Bab 19. Amarah Adalah Malapetaka

45 35 0
                                    

Setelah memikirkan tentang sosok yang merasuki Verra, sehingga membuat orang lain terluka parah, Verra memutuskan untuk kembali sekolah. Ujian sekolahnya masih belum selesai, mau tak mau ia harus menyusul kembali.

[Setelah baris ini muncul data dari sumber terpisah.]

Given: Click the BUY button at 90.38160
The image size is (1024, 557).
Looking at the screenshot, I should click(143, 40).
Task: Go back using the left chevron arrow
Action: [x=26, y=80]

Pagi itu, Verra kembali mengumpulkan mentalnya untuk hadir di sekolahnya, hal yang paling membuat Verra yakin adalah, hari ini terakhir ujiannya. Gadis itu bertekad keras, untuk menghadiri dan mengikuti serta menyusul ujian-ujiannya.

"Hari ini, ibu antarkan, ya?" pinta Sari sambil melihat Verra. Verra membalas tatapan itu, lalu ia berpikir sejenak, dan menyetujuinya.

"Biar ibu sekalian tanggung jawab sama bunda Nola," ungkap Sari kembali. Nola sendiri ibunda dari Marsel. Nola meminta tanggung jawab pengobatan anaknya hari ini.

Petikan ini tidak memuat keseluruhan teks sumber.